The Framers meticulously crafted an electoral model that reduced sectionalism and reinforced minority rights.
May 13, 2013 • Commentary
This article appeared in DC Examiner on May 13, 2013.

Article II of the Constitution gives states broad authority to decide how their electoral votes are selected and divided among the candidates. In 48 states, the candidate who gets the most votes wins all of the state’s electoral votes.

But the Constitution doesn’t require that rule. Maine and Nebraska have implemented district‐​by‐​district voting. One electoral vote goes to the winner in each congressional district, and the remaining two electoral votes are awarded to the winner of the statewide popular vote…
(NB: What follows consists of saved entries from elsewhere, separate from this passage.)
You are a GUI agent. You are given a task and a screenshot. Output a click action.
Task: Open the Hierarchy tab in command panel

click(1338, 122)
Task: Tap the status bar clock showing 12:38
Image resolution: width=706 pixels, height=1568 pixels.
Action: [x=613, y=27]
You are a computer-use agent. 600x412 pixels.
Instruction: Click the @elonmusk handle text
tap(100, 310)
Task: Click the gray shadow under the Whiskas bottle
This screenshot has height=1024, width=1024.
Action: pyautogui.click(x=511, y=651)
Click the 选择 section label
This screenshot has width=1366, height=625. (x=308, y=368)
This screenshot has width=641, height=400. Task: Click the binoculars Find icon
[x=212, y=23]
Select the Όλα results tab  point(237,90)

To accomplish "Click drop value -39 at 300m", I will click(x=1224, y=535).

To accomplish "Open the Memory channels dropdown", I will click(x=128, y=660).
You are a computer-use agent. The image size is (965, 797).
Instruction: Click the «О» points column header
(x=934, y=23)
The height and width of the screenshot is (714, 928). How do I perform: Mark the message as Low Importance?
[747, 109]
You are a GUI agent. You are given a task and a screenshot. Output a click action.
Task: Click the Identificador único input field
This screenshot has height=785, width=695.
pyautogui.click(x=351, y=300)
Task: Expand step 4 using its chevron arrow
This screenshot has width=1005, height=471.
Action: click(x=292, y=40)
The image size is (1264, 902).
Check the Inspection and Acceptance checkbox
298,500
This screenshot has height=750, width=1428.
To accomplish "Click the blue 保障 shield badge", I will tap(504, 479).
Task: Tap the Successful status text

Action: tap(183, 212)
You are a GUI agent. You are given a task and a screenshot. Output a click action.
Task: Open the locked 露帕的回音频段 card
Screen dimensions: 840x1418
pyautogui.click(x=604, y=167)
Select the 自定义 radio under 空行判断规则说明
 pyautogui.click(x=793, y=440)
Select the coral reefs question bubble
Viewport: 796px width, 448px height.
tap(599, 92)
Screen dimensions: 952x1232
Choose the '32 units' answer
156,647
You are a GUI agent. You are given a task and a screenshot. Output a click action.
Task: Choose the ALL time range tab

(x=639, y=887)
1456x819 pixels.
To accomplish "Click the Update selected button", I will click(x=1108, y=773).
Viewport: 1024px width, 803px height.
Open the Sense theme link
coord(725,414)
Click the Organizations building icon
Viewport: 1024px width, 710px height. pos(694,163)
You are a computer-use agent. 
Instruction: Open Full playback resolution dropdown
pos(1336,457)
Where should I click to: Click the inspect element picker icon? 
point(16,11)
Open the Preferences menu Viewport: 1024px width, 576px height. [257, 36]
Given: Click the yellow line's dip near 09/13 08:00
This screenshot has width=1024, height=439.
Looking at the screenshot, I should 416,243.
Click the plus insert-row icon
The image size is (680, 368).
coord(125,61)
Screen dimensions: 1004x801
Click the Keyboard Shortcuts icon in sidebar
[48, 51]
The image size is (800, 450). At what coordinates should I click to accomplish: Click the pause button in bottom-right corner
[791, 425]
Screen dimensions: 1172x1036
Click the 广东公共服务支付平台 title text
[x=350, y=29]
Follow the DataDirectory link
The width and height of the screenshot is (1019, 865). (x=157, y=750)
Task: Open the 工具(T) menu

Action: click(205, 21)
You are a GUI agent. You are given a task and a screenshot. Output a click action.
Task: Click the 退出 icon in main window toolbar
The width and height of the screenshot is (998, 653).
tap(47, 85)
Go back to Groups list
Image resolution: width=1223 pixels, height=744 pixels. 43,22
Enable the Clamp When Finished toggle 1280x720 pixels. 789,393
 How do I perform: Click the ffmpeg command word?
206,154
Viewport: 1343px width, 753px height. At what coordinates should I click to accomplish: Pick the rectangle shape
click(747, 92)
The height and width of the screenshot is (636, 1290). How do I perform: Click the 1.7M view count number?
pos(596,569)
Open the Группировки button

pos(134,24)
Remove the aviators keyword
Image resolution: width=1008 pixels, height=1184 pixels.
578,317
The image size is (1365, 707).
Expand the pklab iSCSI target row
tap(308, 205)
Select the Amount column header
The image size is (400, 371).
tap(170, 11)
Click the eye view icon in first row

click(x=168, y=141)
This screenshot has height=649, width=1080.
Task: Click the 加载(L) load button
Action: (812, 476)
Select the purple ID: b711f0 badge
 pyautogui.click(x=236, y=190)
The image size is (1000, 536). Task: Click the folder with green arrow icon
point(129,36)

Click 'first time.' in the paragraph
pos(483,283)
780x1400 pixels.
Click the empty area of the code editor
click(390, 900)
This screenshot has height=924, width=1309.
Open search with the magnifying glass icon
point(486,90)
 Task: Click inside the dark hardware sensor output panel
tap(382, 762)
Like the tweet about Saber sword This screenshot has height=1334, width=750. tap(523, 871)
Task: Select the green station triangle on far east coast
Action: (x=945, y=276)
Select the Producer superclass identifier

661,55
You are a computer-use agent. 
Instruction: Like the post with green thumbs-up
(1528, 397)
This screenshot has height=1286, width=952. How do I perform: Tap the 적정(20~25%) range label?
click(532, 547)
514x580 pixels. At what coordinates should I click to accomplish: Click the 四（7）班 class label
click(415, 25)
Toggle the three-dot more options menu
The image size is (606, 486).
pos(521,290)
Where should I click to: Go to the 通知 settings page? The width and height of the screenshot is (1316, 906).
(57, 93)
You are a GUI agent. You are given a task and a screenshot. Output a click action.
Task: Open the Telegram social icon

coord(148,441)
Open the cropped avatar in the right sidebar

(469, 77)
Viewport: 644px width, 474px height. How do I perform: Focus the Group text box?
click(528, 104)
But is it a good idea? The Framers meticulously crafted an electoral model that reduced sectionalism and reinforced minority rights. Instead, popular voting would favor regions with high voter density and large states over small. “One man, one vote” may be the rallying cry of a democracy; but that is not our form of governance.

We are a constitutional republic; political outcomes are not always determined by majority rule. … For example, it takes two‐​thirds of Congress to override presidential vetoes, approve treaties, impeach a president, or expel a member of Congress.

Yes, there are downsides to district‐​by‐​district voting. First, it would increase the number and influence of marginal candidates who have little chance to win statewide majorities. Recall 1992, when Ross Perot captured nearly 19 percent of the national vote, but not a single state. If he had won a significant percentage of electoral votes, the election would have been thrown into the House of Representatives.

Second, winner‐​take‐​all eliminates the pernicious effect of gerrymandering from presidential elections. Under a district‐​based system, gerrymandering would impact presidential outcomes as well as congressional results. Third, less populated and closely divided states might attract candidates if the law provided for winner‐​take‐​all, but not if electoral votes were narrowly split.

Finally, a practical problem: district‐​by‐​district voting would have to be enacted by state legislatures. Because the dominant party would probably lose electoral votes, repeal of winner‐​take‐​all would be an uphill battle.